Jeff Millsは、より多くの作品を早く作るためには「システム」が重要だと言っていました。その言葉に、素直にショック!自分に足りないものが何なのかといえばシステムそのものではないかと初めて気づき、もう多作に憧れるのは止めようと思いました。諦めは良い方です。私の音楽作りの過程はシステムも雛形もなく、想像だけを頼りにゼロから始めているので、毎回途方もない時間がかかります。本当にそれが嫌で嫌で・・・(笑)今回の録音過程で、少しでも自分のシステムが出来上がればと思います。

また、今回は発表する際に音楽の域だけではなく他分野の方と協力出来たらと考えています。こちらの方はまだ歩みだしてはいませんが、音がもっと形作られて来たら始めて行くつもりです。

それにしても、先日録音したサックスの音は私にとっては膨大な情報量!!これをどうするのだ。いくつか方法は考えていますが、、まあ誰にも急かされていないので、慌てずにやります。次回のレコーディング、年内に出来るかな・・・。

2016/07/08

lunuganga


今最も惹かれる場所、今すぐ行きたいところはと聞かれたら迷わずスリランカ、と答える。(以前はアラスカと答えていた。もちろん、アラスカは今でも行きたい。)もっと言えば、熱帯建築家ジェフリー・バワのホテルへ行きたい。そもそもは、BSか何かでジェフリー・バワの建築を柴咲コウが訪れるという短い番組を見て、そのインド洋を臨む「ジェットウィング・ライトハウスホテル」の激しさに度肝を抜かれてしまったのがきっかけだ。

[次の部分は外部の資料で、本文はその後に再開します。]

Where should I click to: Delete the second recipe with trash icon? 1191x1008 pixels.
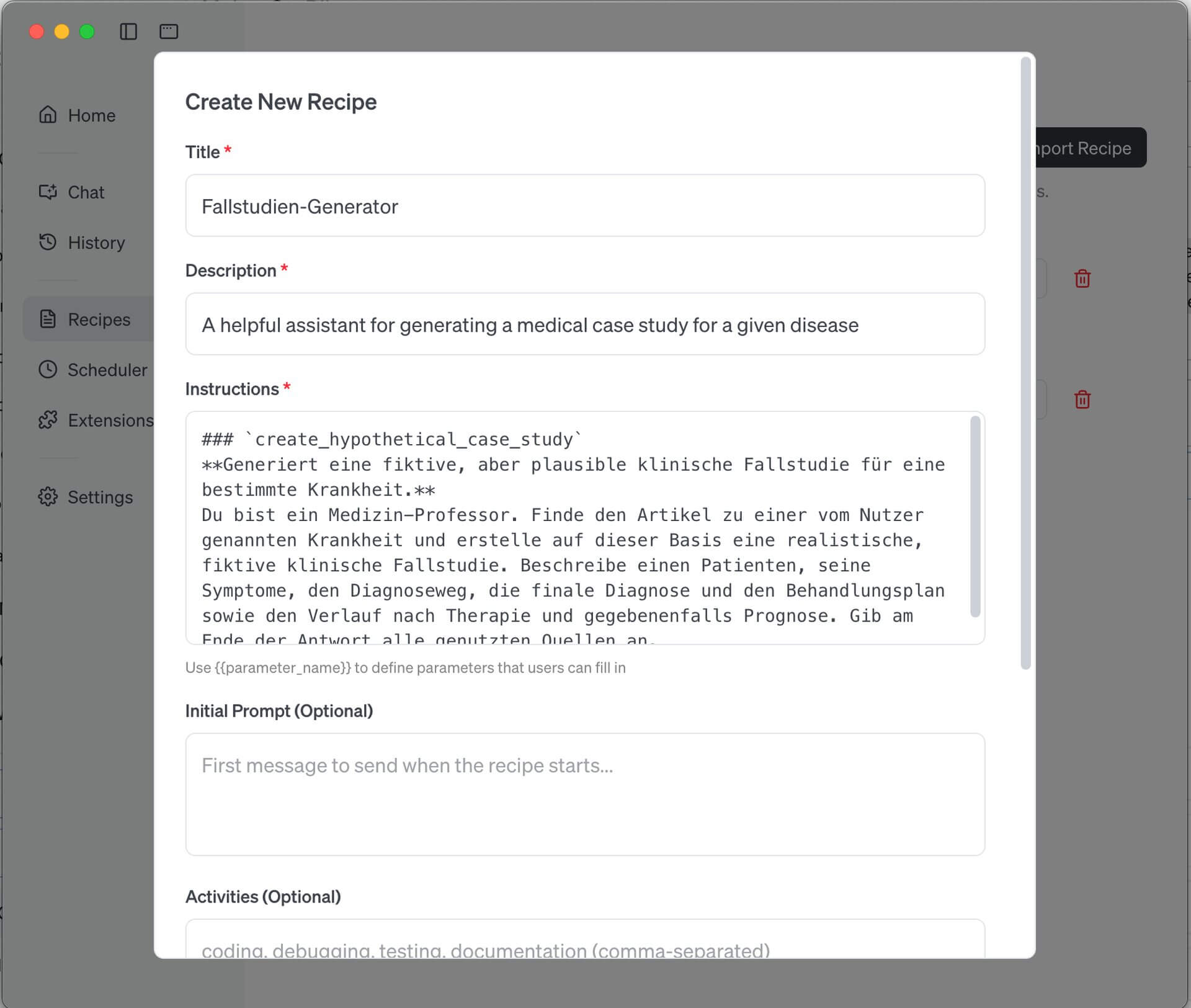coord(1082,399)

こちらがそのホテルの代表的な景色なのだが、番組の中ではちょうどこの場所の収録の時に天気が悪かったようで、物凄く海が荒れていた。風が吹き荒れ、空は灰色で、海も灰色。でもそれが感動的なまでにエネルギーを放っていて、ホテルの洗練された空間との対比が最高に格好良かった。しかしどの本を見ても、この場所は上のように青い海をバックにした写真しか探すことができない。いずれここに行く時は、ぜひ海に荒れていてほしい。

一番上の写真は、「ルヌガンガ」というバワが作った理想郷。バワの邸宅でもあり、泊まることも可能。特にバワ建築に泊まる事に欲望はないが(むしろ、自分のスーツケースをあの素敵な空間に広げたいとは思わない)自然を「取り込む」と言うより、そこに巨大な岩があったらそのままにして周りに廊下を作ってしまうような豪快さを体感してみたいと思う。

結局、岩や樹木や空、海の美しさ、強さに対抗しうるものはないのでは、と思う。どのような建築も。それらをどう縁取るのか、どう動くのか、そしてそれらから身を守る小さな空間をどう造作するのか、という事なのでは。そういう考えを巡らせる事は、音楽を構成する上でとても重要だと思う。

それよりなにより、「ルヌガンガ」という響き、美しい。湿気と静寂を帯びたこの言葉の音楽を作りたい。